Tek-Tips is the largest IT community on the Internet today!

Members share and learn making Tek-Tips Forums the best source of peer-reviewed technical information on the Internet!

  • Congratulations Mike Lewis on being selected by the Tek-Tips community for having the most helpful posts in the forums last week. Way to Go!

Should I split a "many columns" table into some "less columns" tables? 2

Status
Not open for further replies.

florindaniel

Programmer
Dec 4, 2009
120
RO
Hello,
I've searched for this topic but the approach I've found is about splitting a table into many small tables BY ROW;
the issue here is about the necessity of spliting a large table BY COLUMN.

My problem is that I have this 500 column table, and, let's say 300.000 records.
Should I use it like this or it's better to split it into 5 101 columns (1 extra column for the primary key) tables,
each having 300.000 records? There's nothing to do with normalisation, it's simply about 500 different parameters
for each record. Actually, the storage space increases by dividing the table (due to the extra primary key field needed
in each table).

Thank you,
Daniel
 
500 columns in one table?
WOW!

What you keep in that table?


Borislav Borissov
VFP9 SP2, SQL Server
 
I find it difficult to believe that in any main stream business application there's an item with 500 different parameters.

A table should have one purpose, and one only. Likewise, a column should have one (and only one) purpose.
Can you post some information about what the table and its fields do?

This does indeed seem like a candidate for splitting into numerous lesser tables.

Regards

T
 
Well, 500 parameters it is. Those are different, non redundant values.
As you can see, row number is not so big but each sample is 500 params wide.

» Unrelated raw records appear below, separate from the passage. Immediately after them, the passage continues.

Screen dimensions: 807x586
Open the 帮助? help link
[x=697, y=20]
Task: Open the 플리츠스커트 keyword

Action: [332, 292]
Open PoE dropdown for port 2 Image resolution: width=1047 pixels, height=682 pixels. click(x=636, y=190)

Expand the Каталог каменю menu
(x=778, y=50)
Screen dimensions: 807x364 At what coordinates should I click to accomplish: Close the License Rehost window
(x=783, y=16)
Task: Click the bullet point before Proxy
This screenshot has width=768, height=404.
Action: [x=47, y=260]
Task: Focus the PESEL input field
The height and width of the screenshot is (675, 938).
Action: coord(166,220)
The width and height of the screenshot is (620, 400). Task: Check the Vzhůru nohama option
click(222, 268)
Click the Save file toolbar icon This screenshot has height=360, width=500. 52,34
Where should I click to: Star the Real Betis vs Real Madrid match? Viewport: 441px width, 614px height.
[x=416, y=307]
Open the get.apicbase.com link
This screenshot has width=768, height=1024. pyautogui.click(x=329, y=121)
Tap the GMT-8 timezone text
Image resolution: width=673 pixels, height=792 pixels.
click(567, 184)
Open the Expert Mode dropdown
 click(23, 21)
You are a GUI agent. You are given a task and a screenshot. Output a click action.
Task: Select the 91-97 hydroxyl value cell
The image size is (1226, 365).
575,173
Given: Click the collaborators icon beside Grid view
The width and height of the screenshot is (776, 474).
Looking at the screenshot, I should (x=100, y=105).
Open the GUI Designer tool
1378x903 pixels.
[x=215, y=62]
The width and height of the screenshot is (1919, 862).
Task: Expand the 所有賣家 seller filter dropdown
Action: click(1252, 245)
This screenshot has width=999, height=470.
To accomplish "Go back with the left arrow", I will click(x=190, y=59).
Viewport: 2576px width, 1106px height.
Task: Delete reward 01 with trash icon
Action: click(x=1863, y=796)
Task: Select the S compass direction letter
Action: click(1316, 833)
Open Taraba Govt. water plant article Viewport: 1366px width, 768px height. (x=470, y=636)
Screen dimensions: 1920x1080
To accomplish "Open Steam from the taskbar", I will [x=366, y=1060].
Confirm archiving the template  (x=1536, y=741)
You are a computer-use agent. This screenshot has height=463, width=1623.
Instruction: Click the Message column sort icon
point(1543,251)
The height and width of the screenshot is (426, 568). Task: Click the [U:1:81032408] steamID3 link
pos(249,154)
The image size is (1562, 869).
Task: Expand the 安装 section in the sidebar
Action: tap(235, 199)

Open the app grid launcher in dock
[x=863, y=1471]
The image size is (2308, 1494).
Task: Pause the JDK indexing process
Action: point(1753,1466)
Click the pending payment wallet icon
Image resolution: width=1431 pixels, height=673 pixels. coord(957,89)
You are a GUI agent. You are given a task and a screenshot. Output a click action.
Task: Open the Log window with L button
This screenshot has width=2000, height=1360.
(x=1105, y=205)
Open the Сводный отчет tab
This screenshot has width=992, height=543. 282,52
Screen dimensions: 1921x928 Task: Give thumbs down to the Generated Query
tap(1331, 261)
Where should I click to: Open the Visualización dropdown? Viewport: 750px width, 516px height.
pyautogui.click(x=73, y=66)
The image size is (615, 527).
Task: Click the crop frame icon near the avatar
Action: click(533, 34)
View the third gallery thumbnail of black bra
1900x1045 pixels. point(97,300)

So, is it more efficient one table like:

ID, p001, p002, p003, ..., p500

or 5 related by ID tables like

ID, p001, p002, ..., p100
ID, p101, p102, ..., p200
ID, p201, p202, ..., p300
ID, p301, p302, ..., p400
ID, p401, p402, ..., p500

Thank you
 
Can you split it logically (i.e. first 150 fields are parameters for this, next 99 are parameters for that)?
If you can that you can d this physically also.
If not then better keep this table single.


Borislav Borissov
VFP9 SP2, SQL Server
 
Why are you asking? Are there performance problems? I know it would be very difficult to work with such a wide table but unless you have some compelling reason to break it up, I'd leave it alone. Would there be other problems caused by breaking it up? What about stored procedures? Would splitting this table up to multiple tables cause more work in changing stored procedures than the change is worth?

Just a few thoughts.

Tom

[frosty]




I keep trying to do something about my procrastination but I keep putting it off until tomorrow.
 
Thank you, Tom

I'm asking because I am in the design phase and I (still) can have a choice:
one or several (same No. of records) tables.
I am not familiar with the intimate aspects of how SQL servers work and I try
to avoid some future problems.
The truth is I incline more for the one table formula since splitting it into 5
or more, or less, related tables, with the same number of records seems having no
sense. But if SQL server manages better 5 tables than a single larger one...
The parameters can be logically grouped (internal, environnment, external) but
that doesn't change the situation since there is the same number of readings/records
in each table.
Thank you,
Daniel
 
p001, p002, ..., p100 etc. looks like misuse. Even though just storing one parameter field in each record would make it 5000 times as much keys and records. But then I have the same question as Thargy, what has 500 parameters? What is the real world purpose of the table? Are all p-fields always filled up with 500 values, or are they nullable?

Bye, Olaf.


 
Thank you all for help,
(pxxx can, sometimes, be null but there's only one index key/table: the ID)
It seems it's better to stick to my initial mind and keep the values in
a single table.

Thank you,
Daniel
 
Daniel,

you should be aware that RIGHT NOW is your best ever chance to get this right. If you want to make a change now it's relatively easy.
Once you've created this monster table, and someone has written code to use it, change will be much harder, expensive, longer and therefore will likely not be allowed.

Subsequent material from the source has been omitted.